FlightCancellationStatistics questions about data returned

Hello, we are trying to query some data about Flight cancellations and delays to show report in our Web page.
Our report gives information about few airports ( JFK, EWR , etc. ). We need to show percentage of how many flights were canceled/delayed for arriving and departing flights compared to total flights in specific airport.

We have some questions:

  1. when you specify ident_filter = JFK ( type_matching = origin or destination ) we don’t get any results for this airport, because in data returned airport code for JFK is KJFK, but when querying other methods like AirportInfo you get results if you specify airport_code = JFK because it has “alternate_ident”.

*Will it be fixed to give results when you specify only JFK ( same as airportinfo gives results for this code) or we need always ensure that US airports starts with letter K ?

2)when you specify “ident_filter” : “KJFK”, “time_period” : “today”, “type_matching” : “origin” to get departures from JFK you get response with:
“total_cancellations_worldwide”: x,
“total_cancellations_national”: x,
“total_delays_worldwide”: x,

And Matching array containing all airports info.
*Why you see KFJK record in Matching array? What information this record gives us ?

Example ( …\FlightCancellationStatistics?howMany=150&time_period=today&type_matching=origin&ident_filter=KJFK ) :
{
“FlightCancellationStatisticsResult”: {
“total_cancellations_worldwide”: 2,
“total_cancellations_national”: 2,
“total_delays_worldwide”: 8,
“next_offset”: 150,
“type_matching”: “origin”,
“matching”: [
{
“ident”: “KJFK”,
“description”: “John F Kennedy Intl”,
“cancellations”: 1,
“delays”: 0,
“total”: 636
},
{
“ident”: “LSZH”,
“description”: “Zurich (Kloten)”,
“cancellations”: 1,
“delays”: 0,
“total”: 3
},…
]
}
*Is matching array ordered by Cancellations Desc?

  1. if we want to know Total flights ( success + canceled + delay ) we need to Sum “total” in matching? Also do we need to include JFK record in Sum?. What bother us that this record has very big “Total” value compared to other airports in matching ?

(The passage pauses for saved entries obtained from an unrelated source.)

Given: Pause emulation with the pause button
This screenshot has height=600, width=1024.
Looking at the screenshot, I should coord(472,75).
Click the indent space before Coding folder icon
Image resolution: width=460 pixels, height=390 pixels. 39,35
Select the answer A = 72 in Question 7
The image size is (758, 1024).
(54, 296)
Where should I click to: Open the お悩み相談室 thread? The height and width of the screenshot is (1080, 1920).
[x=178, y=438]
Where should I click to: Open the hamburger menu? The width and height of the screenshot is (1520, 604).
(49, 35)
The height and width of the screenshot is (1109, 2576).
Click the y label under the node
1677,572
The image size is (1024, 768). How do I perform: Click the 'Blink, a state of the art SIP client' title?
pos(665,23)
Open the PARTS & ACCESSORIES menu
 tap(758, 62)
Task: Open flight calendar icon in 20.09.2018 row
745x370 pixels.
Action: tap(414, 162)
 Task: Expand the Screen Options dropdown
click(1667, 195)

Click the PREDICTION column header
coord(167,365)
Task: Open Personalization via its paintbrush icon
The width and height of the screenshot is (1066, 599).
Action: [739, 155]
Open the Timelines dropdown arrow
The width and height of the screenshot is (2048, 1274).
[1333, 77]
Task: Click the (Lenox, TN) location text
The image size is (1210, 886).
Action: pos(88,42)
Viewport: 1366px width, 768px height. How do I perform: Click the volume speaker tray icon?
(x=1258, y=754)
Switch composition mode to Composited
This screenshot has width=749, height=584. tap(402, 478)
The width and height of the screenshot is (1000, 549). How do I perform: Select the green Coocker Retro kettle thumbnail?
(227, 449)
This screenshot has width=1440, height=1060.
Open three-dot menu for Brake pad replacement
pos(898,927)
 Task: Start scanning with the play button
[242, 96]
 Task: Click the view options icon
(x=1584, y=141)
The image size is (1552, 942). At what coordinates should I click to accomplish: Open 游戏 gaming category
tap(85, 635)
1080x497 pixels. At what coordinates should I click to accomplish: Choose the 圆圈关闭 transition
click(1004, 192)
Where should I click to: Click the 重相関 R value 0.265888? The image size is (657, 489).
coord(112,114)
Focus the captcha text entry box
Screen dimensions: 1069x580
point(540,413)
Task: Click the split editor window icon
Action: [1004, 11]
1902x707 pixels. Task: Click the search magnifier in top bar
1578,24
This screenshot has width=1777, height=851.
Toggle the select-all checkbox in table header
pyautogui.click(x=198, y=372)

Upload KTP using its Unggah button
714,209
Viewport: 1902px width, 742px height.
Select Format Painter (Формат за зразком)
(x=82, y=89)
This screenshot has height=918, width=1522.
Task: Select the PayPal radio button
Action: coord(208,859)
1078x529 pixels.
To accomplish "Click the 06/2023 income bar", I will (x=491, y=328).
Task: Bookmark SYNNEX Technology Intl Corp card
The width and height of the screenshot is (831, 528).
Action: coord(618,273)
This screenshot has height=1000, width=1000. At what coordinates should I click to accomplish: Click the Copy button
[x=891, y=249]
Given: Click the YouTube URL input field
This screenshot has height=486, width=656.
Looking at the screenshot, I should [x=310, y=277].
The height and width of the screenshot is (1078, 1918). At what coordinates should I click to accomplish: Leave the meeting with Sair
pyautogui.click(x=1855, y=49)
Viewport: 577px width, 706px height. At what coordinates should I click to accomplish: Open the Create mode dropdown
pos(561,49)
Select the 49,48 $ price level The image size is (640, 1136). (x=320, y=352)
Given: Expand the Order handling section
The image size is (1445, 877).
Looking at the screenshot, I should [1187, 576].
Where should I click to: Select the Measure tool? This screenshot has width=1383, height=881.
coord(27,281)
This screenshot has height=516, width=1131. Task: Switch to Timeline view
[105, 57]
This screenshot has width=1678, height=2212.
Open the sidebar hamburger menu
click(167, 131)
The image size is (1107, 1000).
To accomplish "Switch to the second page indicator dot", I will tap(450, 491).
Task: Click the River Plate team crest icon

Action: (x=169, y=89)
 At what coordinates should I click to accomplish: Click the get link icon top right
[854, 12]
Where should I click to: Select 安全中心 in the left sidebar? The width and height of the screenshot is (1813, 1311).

  2. Maybe this record shows us Total flights for JFK ( JFK total + all other airports total ? ) and we just need to select it from matching to get Total_Total ?
    “matching”: [
    {
    “ident”: “KJFK”,
    “description”: “John F Kennedy Intl”,
    “cancellations”: 1,
    “delays”: 0,
    “total”: 636
    }, …
    ]

*I have calculated Total from all matching records excluding JFK ( 636 ) and i got similar value ~620. Does this mean that JFK had only 16 departure?

  1. any chance that in near future you will provide Total_Total flight sum ( like now you provide total_cancellations_national ) in response JSON ?

If something not clear please ask.

  1. FlightXML normally works best with ICAO codes. While IATA codes may work in many queries, conflicting or ambiguous code assignments exist. Use of ICAO codes for airlines and airports is strongly recommended.

  2. The cancellation and delay counts in this example represent flight scheduled to depart KJFK that were cancelled or delayed in the time period. The total is the every scheduled flight that that lists KJFK as its origin. The delays and cancellations are a subset of the total.

  3. The total number of flights that actually flew from KJFK, as the origin, for the time period would be the total less cancellations. When using the “today” time period the total will include scheduled flights in the total that have not actually occurred yet since they are scheduled for later in the “today” time frame. The other airports are flights that were scheduled to depart (type_matching: origin) the listed ident and fly to KJFK (ident_filter: KJFK). These totals are much smaller due to the filter.

  4. The sum of all the non-KJFK totals would be the total flights scheduled from each airport to KJFK. This number should be the same as the total seen for KJFK when change the type_matching filter to destination.

  5. To get the total operations (departures and arrivals) a type matching origin and a type matching destination query could to be made. Summing the two totals would be the total scheduled operations. Subtracting the cancellations from both for a period other than “today” results in the total actual operations. Since the “today” range represents a time period that’s still occurring the values could change between queries.